Purpose:
The results of the 2006 marine life survey of DECAPODA were recently announced. This census activity aimed at protecting marine biodiversity was started in 2000 and has been going on for six years. According to the British Times 1 1, one of the highlights of the 2007 census was the ubiquitous signs of life in the deep sea that amazed scientists. A kind of shrimp that moves freely in boiling seawater surprises scientists the most.
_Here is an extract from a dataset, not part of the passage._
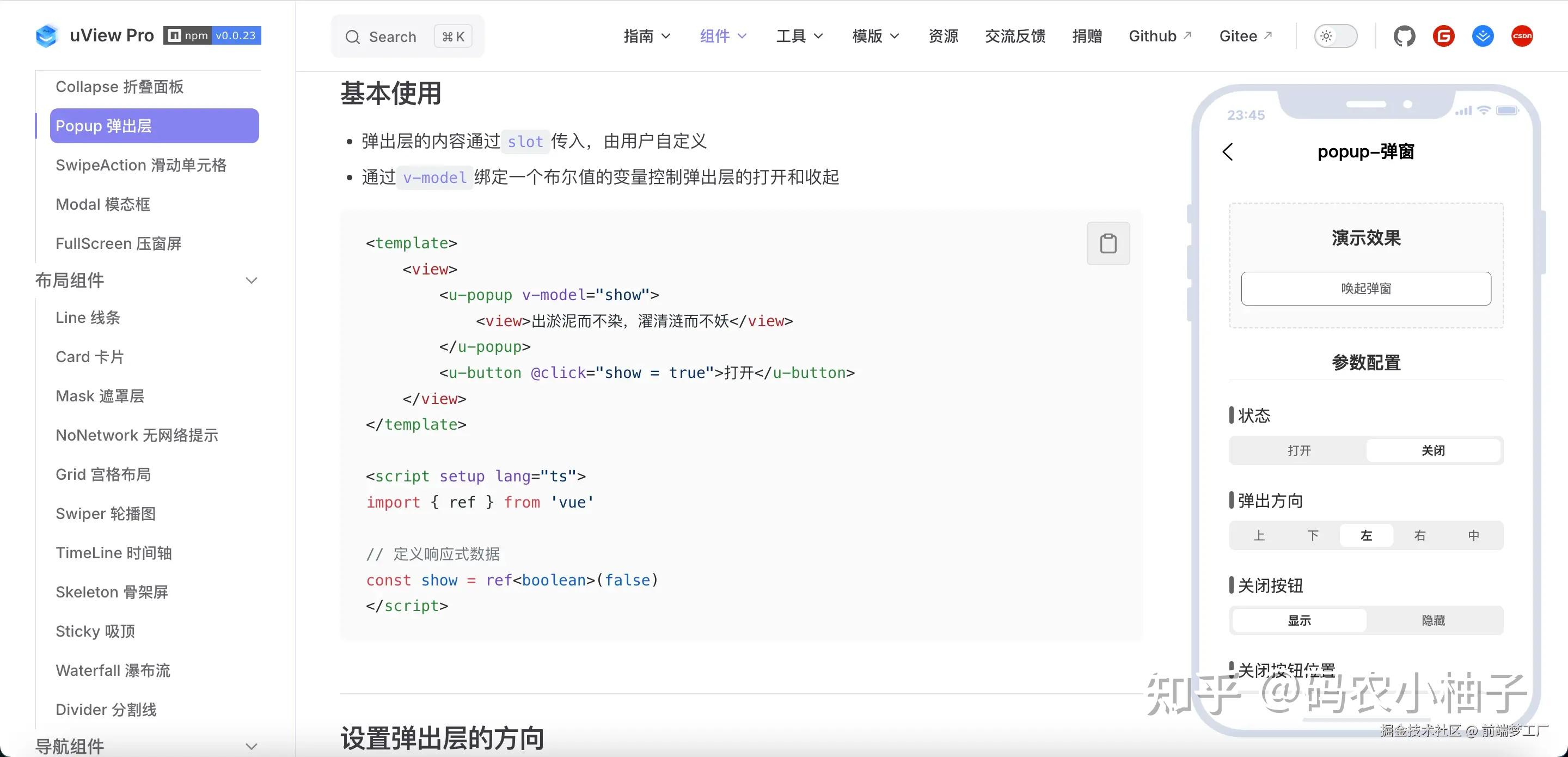Select 中 as the popup direction
1568x757 pixels.
(x=1473, y=535)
Scientists found this kind of shrimp, dubbed "boiling shrimp", in the deep sea about 3 kilometers from the sea level near the equator of the Atlantic Ocean. In the sea where they live, the water temperature drops to 2℃, almost close to freezing point, but the submarine crater spews water as high as 400℃ or even higher into the cold sea water, which is enough to melt the metal. The activity range of boiling shrimp is generally in the mixing zone of cold and hot water at 60℃ to 80℃, but because the vortex generated by the mixing of cold and hot water often washes the boiling shrimp away, scientists believe that boiling shrimp must resist higher temperature to survive.
What fascinates scientists most is that protein in organisms usually decomposes under the action of high temperature, so the phenomenon that boiled shrimp can survive near the crater deserves further study.
Boiled shrimp has a unique taste. According to scientists who have tasted shrimp, boiled shrimp tastes disgusting and difficult to swallow. This may be because boiling shrimp lives near the crater and accumulates a lot of chemicals such as hydrogen sulfide in its body.
Scientists haven't found out which species the boiled shrimp belongs to, but what is certain is that they are close relatives of Atlantic vent shrimp living in other cold craters. The discovery of more than 500 new species is one of the great gains of this census. For example, a squid in the middle of the Atlantic can tear its prey into pieces and swallow it. At the depth of 5,000m in Sargassum waters, there are still organisms, among which 12 species of plankton were previously unknown.